Doç. Dr. Murat Erdoğan
Hacettepe Üniversitesi
Göç ve Siyaset Araştırmaları Merkezi Müdür


Yayından:


2 Nisan 2014 tarihinde gerçekleştirmiş olduğumuz ''Biz Burada Kalıcıyız programında her zaman olduğu gibi birbirinden güncel ve önemli konulara değinildi. Konu olarak Hollanda Türk toplumu açısından yerel seçimlerin önemi ve göçmenlikten yurttaşlığa geçişte önemli bir unsur olarak eğitim ele alındı. Tam ve etkili yurttaşlar yetiştirmek için Hollanda ve Avrupa’da yaşayan göçmen kökenlilerin nasıl bir eğitim stratejisi olmalı? gibi soruların cevap bulduğu programımızın bu hafta ki konukları, Hollanda Türkevi Başkanı Dr. Veyis GÜNGÖR, Rotterdam Feyenord Meclis Üyesi- Gençlik Dairesi Uzmanı Deniz ÇATIKKAŞ ve Hacettepe Üniversitesi Göç ve Siyaset Araştırmaları Merkezi Müdür'ü Doç.Dr Murat ERDOĞAN idi.

 Dr. Veyis GÜNGÖR ( Hollanda Türkevi Başkanı )
'' 19 Mart yerel seçimleriyle Hollanda siyasi yapısı yeniden şekillenme sürecine girdi .Burada karşımıza çıkan en önemli vurgu, vatandaşın daha çok yerel partilere yönelmiş olduğudur. Yenilgi genel olarak işci partisinde görüldü. Örneğin İşçi Partisinin 68 yıllık kalesi olan Amsterdamı bu sefer kaybetti. Artık Hollanda halkı daha çok yerel partilere yöneldi.Türkler Hollanda'da 28 yıldır seçme ve seçilme hakkına sahip. Türklerin geçmişte İşçi Partisine meyilli olmasından dolayı birçok kişi İşçi Partisinden adaylığını koymuştu. İşçi Partisinin hezimete uğramasıyla Türklerin seçilme-Meclis üyeliğide düşmüş oldu. Gelecek 4 yıl içerisinde Hollanda çapında toplam 135 kişiyi aşan bir meclis üyesiyle Türkler tarafından temsil edilecektir. Yerel seçimlerde seçmenin davranışı birazda mevcut partilerin içindeki ideolojik tartışmalarından kaynaklanıyor. Yani Sosyal Demokratlar ve diğer Hristiyan Demokratlar ülkedeki ırkçı partinin rüzgarıyla kendilerini daha çok merkeze almaya başladılar ve bu ciddi bir bir biçimde seçmeni ürküttü ve tartışmaları beraberinde getirdi.
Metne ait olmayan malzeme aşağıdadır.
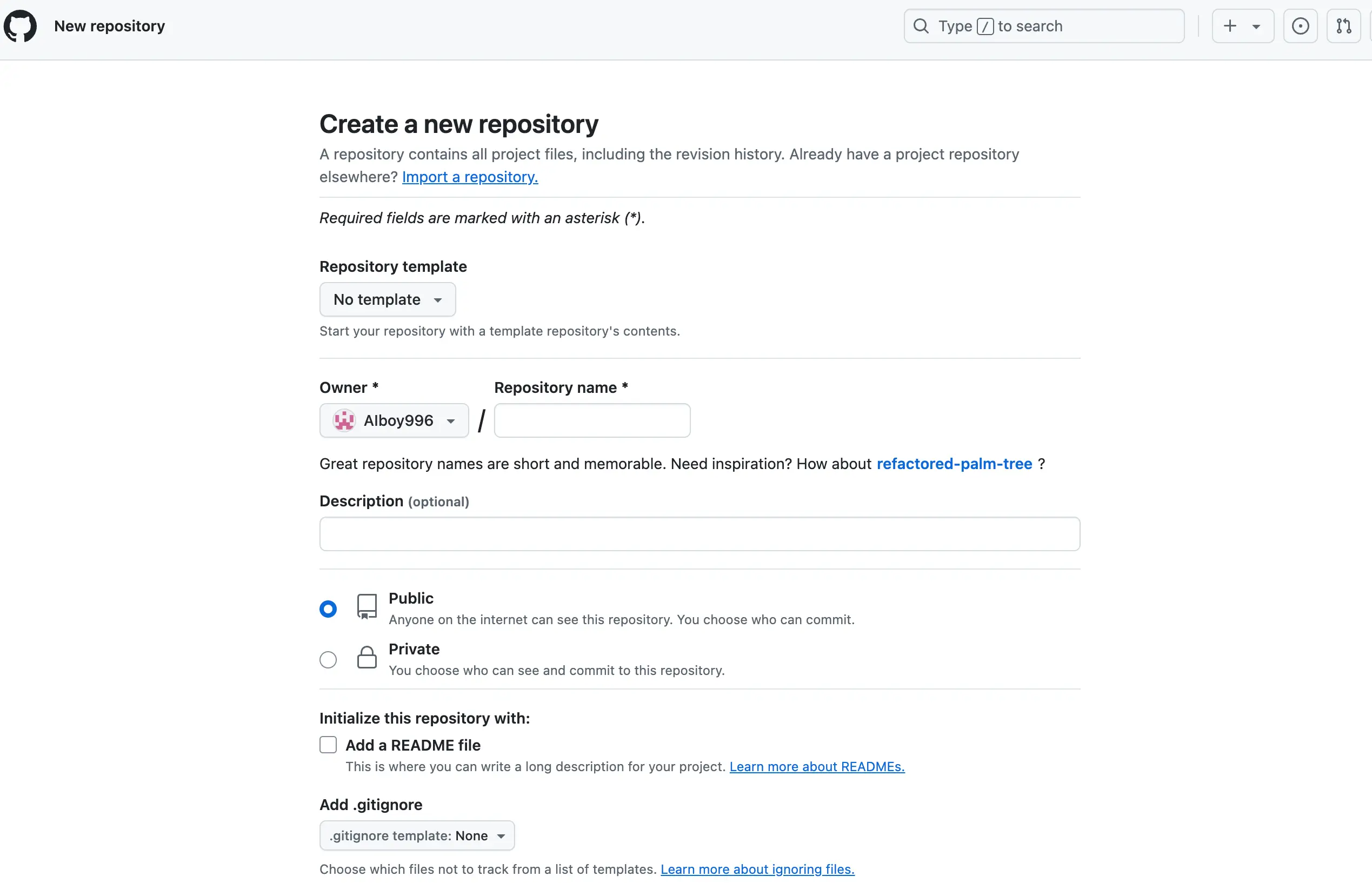
Task: Click the Alboy996 owner avatar
Action: (x=344, y=421)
Hollanda-Avrupa demokrasinin farklı sorunları vardır bunlardan bir tanesi on yılı aşkın süredir devam eden vatandaşın siyasete veya siyasetçiye duyduğu güven duygusunda bir kırılma var. Bu güven bunalımı hala giderilemedi. Siyasetci bu güveni  yeniden kazanamıyor. Güven bunalımı Avrupa demokrasisinin en önemli sorunlarından biridir. Hollanda'da Türklerin oy kullanma oranı katılımının %60 kadar olduğu düşünülüyor. Sivil toplum kuruluşlarının aday gösterme eğilimi olmadı. Aday bireysel olarak seçimlere katıldı. Demokrat partiden  Türk kökenli iki aday bulunmaktadır. Türklerin İşçi partisine dahil olup olmayacağı konusunda ciddi tereddütlerim var.''

Dr.Can ÜNVER ( Göç Araştırmacısı- Program Danışmanı )
'' Hollanda'da iktidar parti yeni gelmesine rağmen kemer sıkma politikası uyguladığı için halkın beğenisinden uzak icraatlar yapmaya başladı.Bunlarında mutlaka etkisi olduğunu düşünüyorum fakat yerelliğe dönüşün demokratik bir tavır olduğunuda düşünmek gerekir.''

Doç.Dr. Murat ERDOĞAN ( Hacettepe Üniversitesi Göç ve Siyaset Araştırmaları Merkezi Müdür'ü )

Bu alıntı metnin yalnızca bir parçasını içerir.